Owner: Department Champion + the person requesting the agent. Input: Someone in the company says "I want an AI agent for X." Sub-steps:
- Find out what they actually do today. Sit with them. Watch the workflow. Take notes.
- Document the current workflow as-is. What systems? What inputs? What decisions? What edge cases? What's the failure mode of the workflow today?
- Identify the pain point. Is it volume? Boredom? Errors? Speed? Cost? Skill bottleneck? You need to know exactly what AI is supposed to relieve.

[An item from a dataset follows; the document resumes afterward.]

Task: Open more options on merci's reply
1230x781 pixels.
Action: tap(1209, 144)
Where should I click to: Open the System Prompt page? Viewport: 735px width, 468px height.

- Volume check. How many times a week / month does this happen? If <10/month, AI is probably not the answer (rules / templates / API integration may be).
- Apply the "is this even an AI problem?" filter:
- Could a better API integration solve it? → not an AI problem.
- Could a deterministic rule / template solve it? → not an AI problem.
- Does it require probabilistic reasoning over unstructured / ambiguous input? → maybe an AI problem.
- Apply the "is this an agent or just a model call?" filter:
- Does it need to chain actions across systems? → agent.
- Does it need to use tools? → agent.
- Is it a single prompt-response? → not an agent, just an LLM call.
- Briefly estimate value: how many hours saved / errors reduced / dollars saved per month.
- Briefly estimate risk: does it touch PII? Does it make decisions about people? Can it act autonomously?
Output / gate criteria:
- A 1-paragraph workflow description.
- A 1-line value statement.
- A 1-line risk red-flag list.
- A "this is genuinely a candidate for agentic AI" / "no, route elsewhere" recommendation from the Champion.
Decision branches:
- Not a real AI use case → route to the appropriate team (process improvement, IT integration, training) and close.
- Real AI use case → go to Step 2.
Skip-this-step risk: You end up automating a broken workflow at higher speed, or building an agent for something a $50 API call could fix.